For bioethicists like Truog, these tensions highlight the role of personhood in our considerations of death. In April 2019, he gave the McGovern Lecture at Trent Semans Center for Health Education, where he quoted the views of Robert Veatch, an ethicist at Georgetown University, who defined person death as the “irreversible loss of that which is essentially significant to the nature of man.” This idea of a kind of essential characteristic of personhood is clearly absent from patients kept alive on ventilators without the possibility of recovery. And, similar to the above point, it helps us see future social and philosophical challenges in situations where someone has lost their “personhood”, but their body’s biological functions continue almost indefinitely.

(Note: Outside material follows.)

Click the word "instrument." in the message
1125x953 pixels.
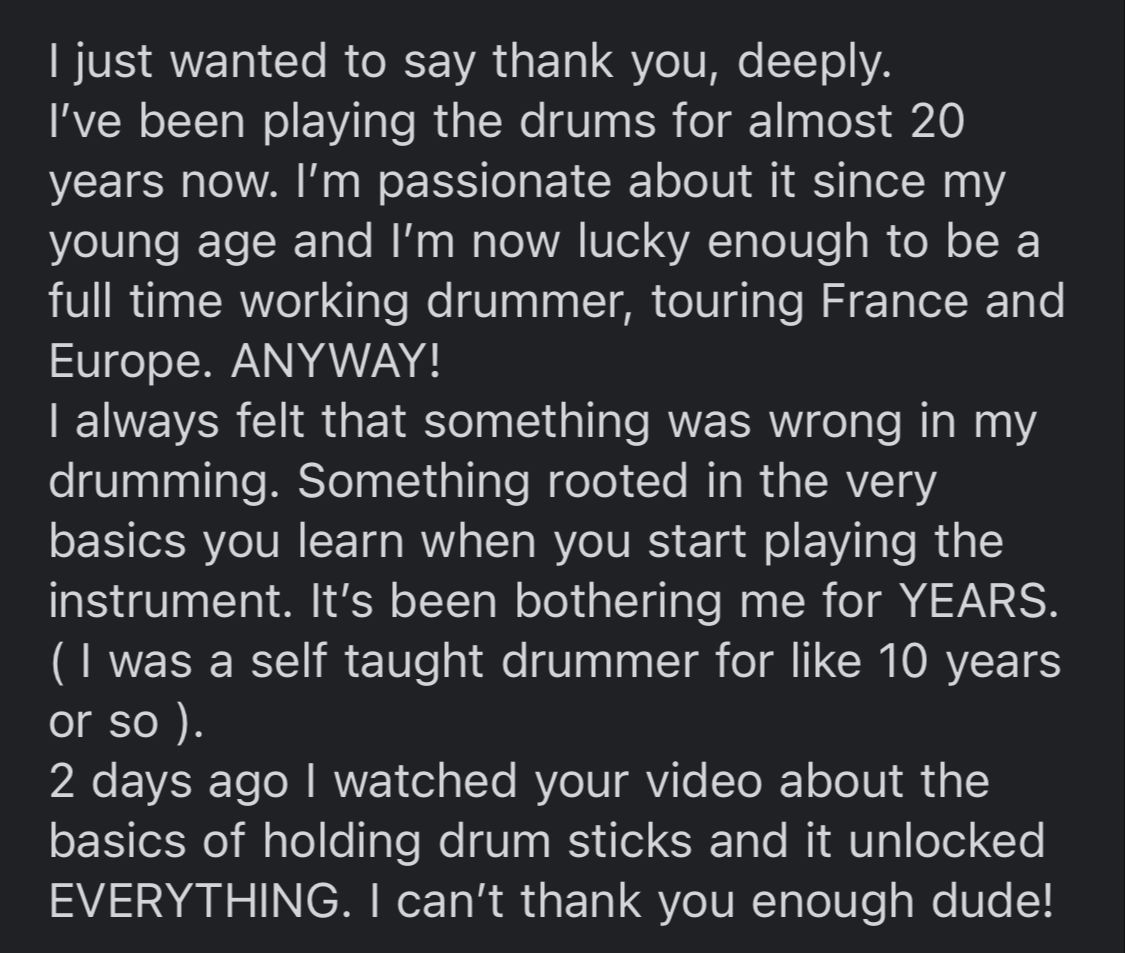tap(166, 601)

I think that we’re at a point in human history where something that is so fundamental as the distinction between life and death has now become a matter of choice and uncertainty and debate.

Dr Robert Truog

Death as a social subject also expands the focus of death as a lone experience. The current clinical focus on death, especially one that involves dying in a hospital setting, is very much an individual thing. It is viewed as a binary arrangement between doctor and patient, and it is the doctor who ultimately decides when death has occurred. This clinical setting severs the individual from the social environment in which they lived. 

But as we saw with the case of Jahi McMath, a dying person is also a daughter or son, a brother or sister, a mother or father, or a grandparent. They had friends, they had associations and deep relationships that gave them meaning. All these relationships can play a role in the process of death.

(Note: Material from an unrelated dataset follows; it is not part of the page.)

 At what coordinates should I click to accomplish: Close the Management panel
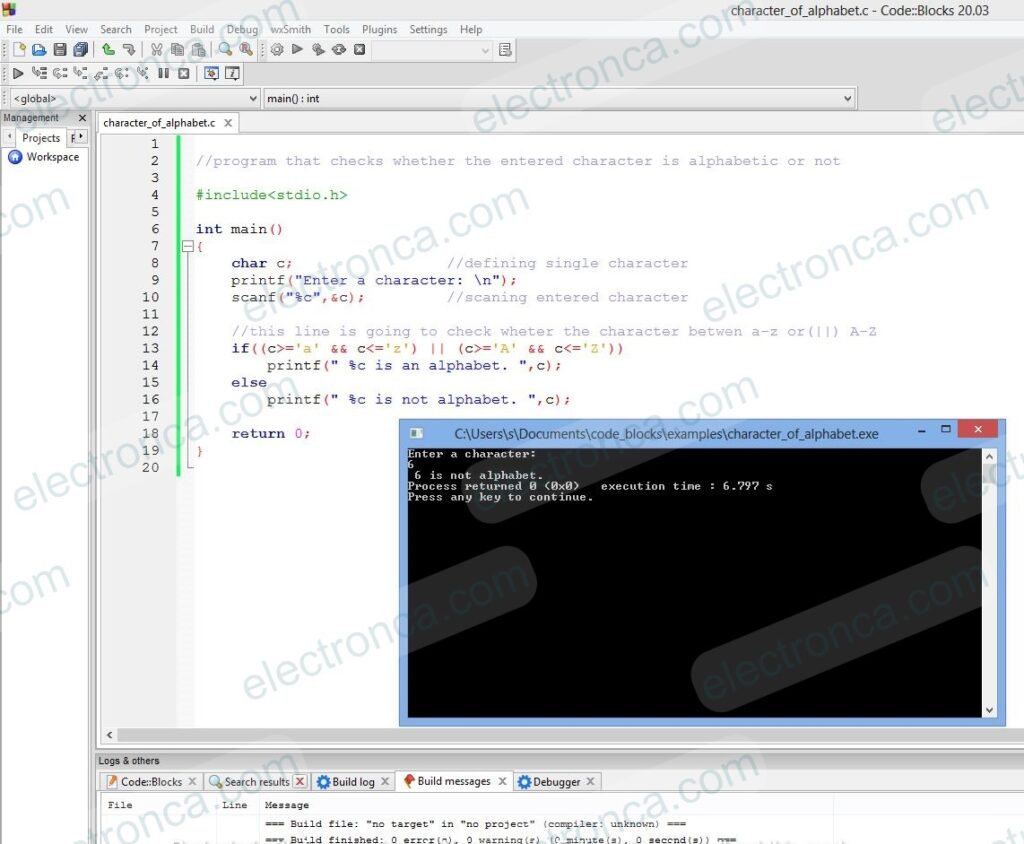[x=82, y=118]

For instance, a family’s cultural or religious beliefs can very much shape their expectations of what death looks like and when it occurs, especially those that distrust brain death as the dominant criterion. At the same time, there are tensions between the views of medical and legal professionals on the one hand, and the public understanding of death and the end of identity on the other.

“I think that’s the real takeaway,” Truog said. “I think that we’re at a point in human history where something that is so fundamental as the distinction between life and death has now become a matter of choice and uncertainty and debate.”

“We’ve transformed death from something that just happens naturally to something that we control, where we decide when you die, we decide when we’re going to call you dead, even if you’re not really dead. And I think that that’s very upsetting to people.”